(Problem description): Write out all of the entries that follow, word for word, but skip the pictures.
======== Information
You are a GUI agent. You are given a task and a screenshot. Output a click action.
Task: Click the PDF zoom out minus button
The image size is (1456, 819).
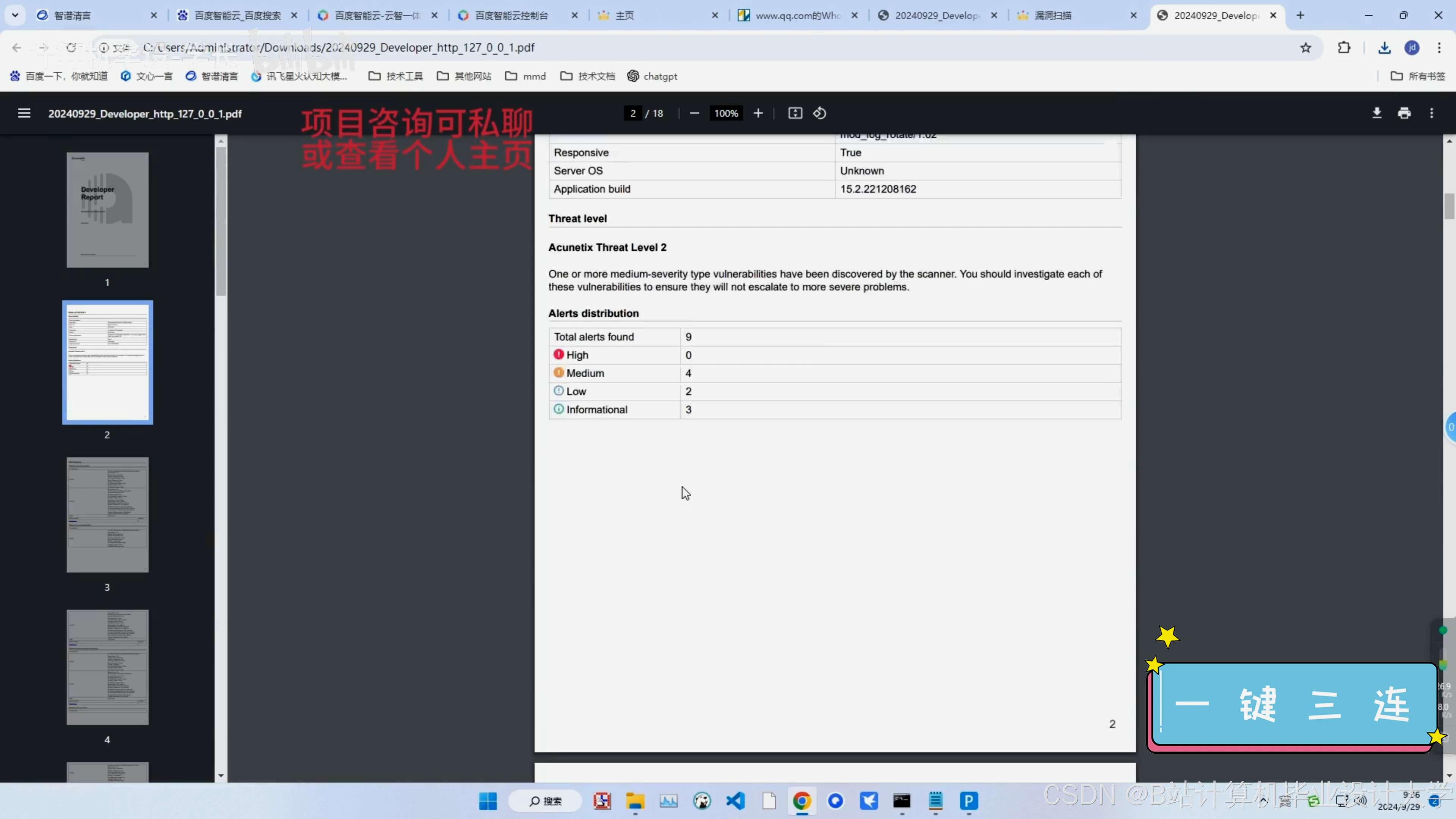tap(694, 113)

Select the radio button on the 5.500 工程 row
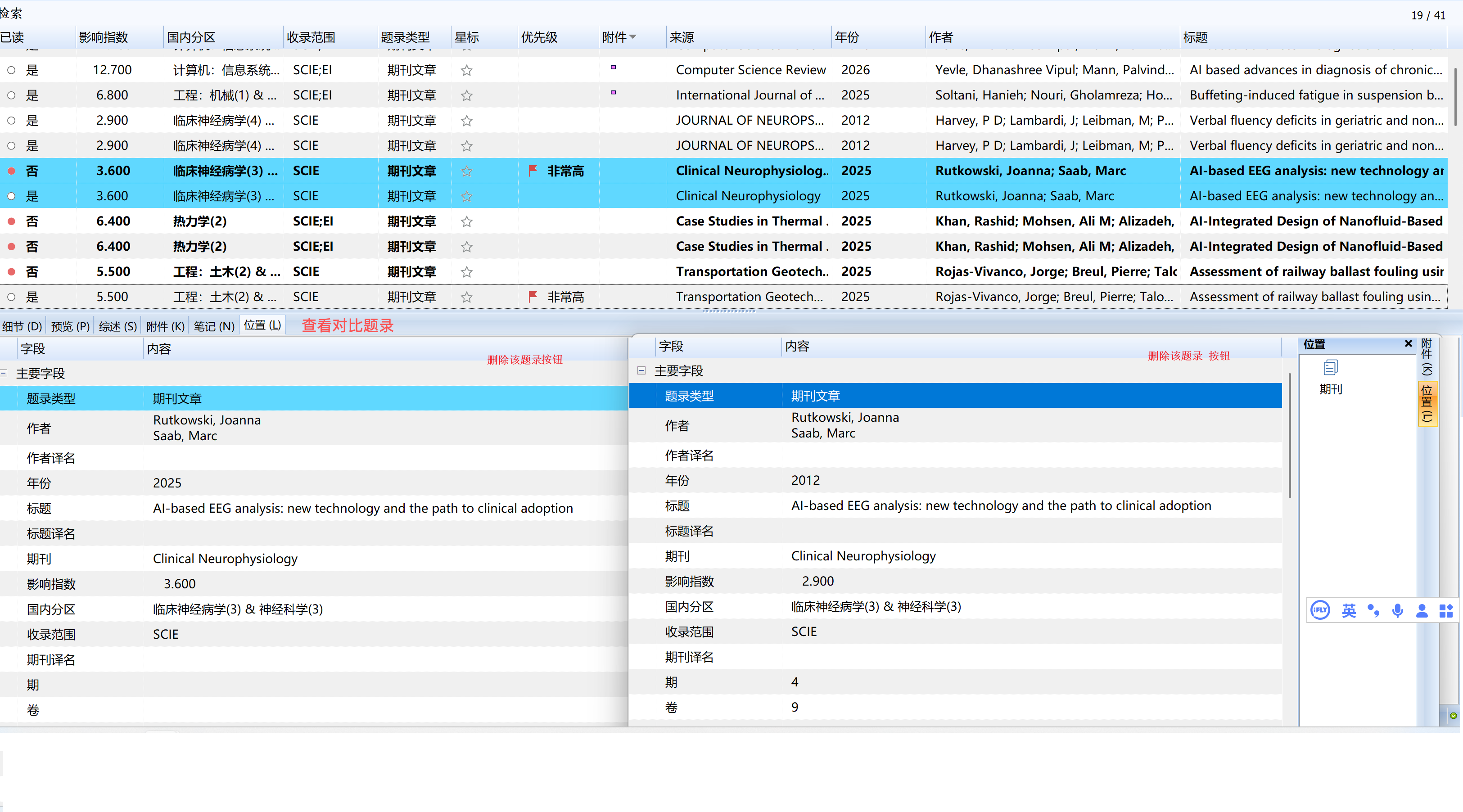coord(11,297)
================
(Reply):
You are a GUI agent. You are given a task and a screenshot. Output a click action.
Task: Click the PDF zoom out minus button
The image size is (1456, 819).
tap(694, 113)

Select the radio button on the 5.500 工程 row
coord(11,297)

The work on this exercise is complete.